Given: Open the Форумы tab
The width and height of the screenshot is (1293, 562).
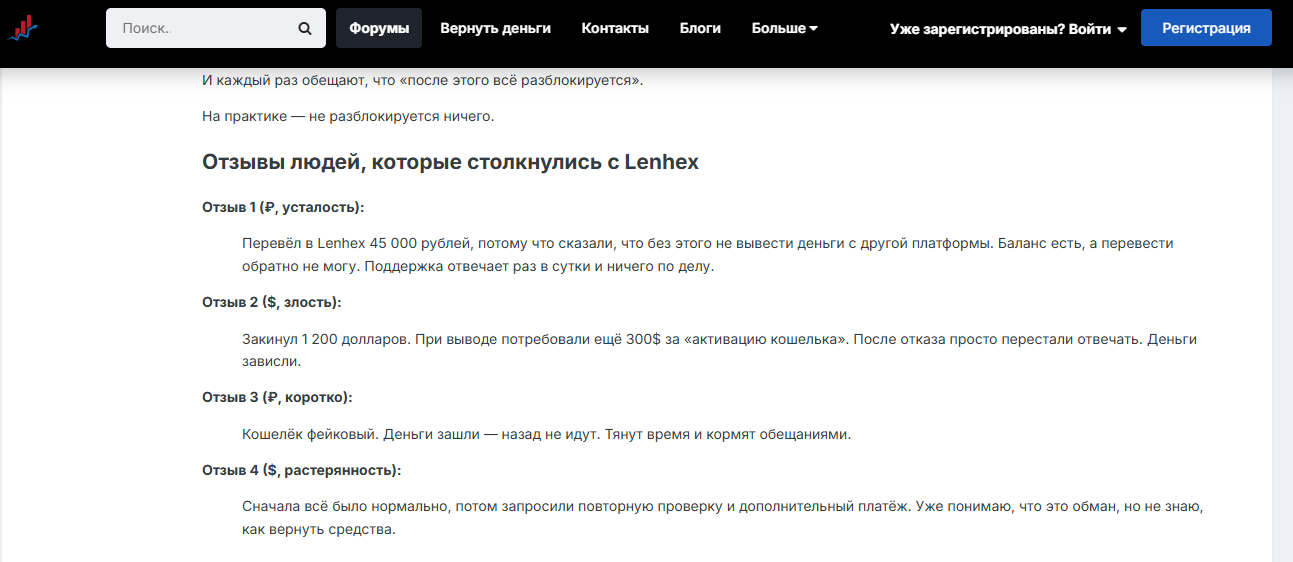Looking at the screenshot, I should pyautogui.click(x=379, y=28).

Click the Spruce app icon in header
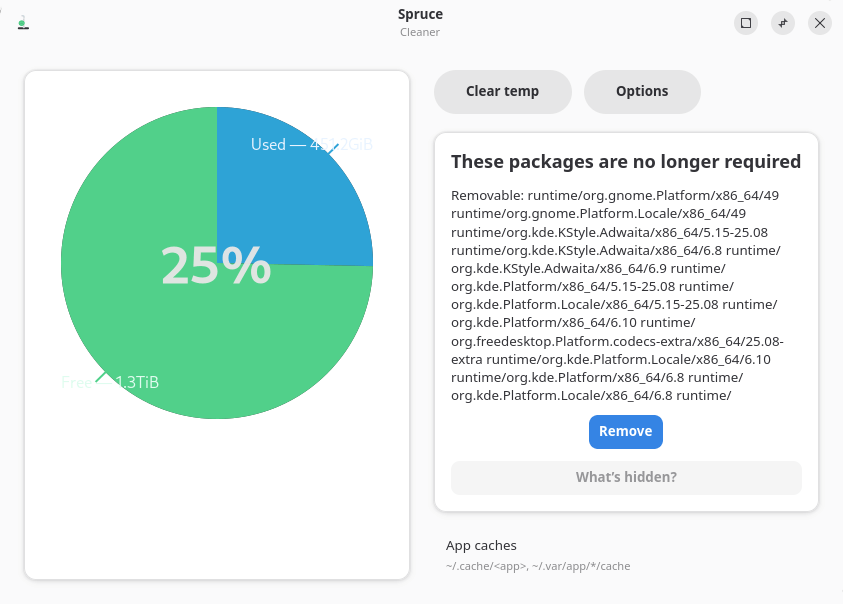click(23, 23)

DIRECTIVE: Lay out the lines above as a two-column CSV headed input and output, with one row per line holding its text and its answer. Put each in one quoted field with line breaks turned into spaces, and leave out the pictures.

WRITTEN ANSWER:
input,output
"Given: Open the Форумы tab The width and height of the screenshot is (1293, 562).","Looking at the screenshot, I should pyautogui.click(x=379, y=28)."
"Click the Spruce app icon in header","click(23, 23)"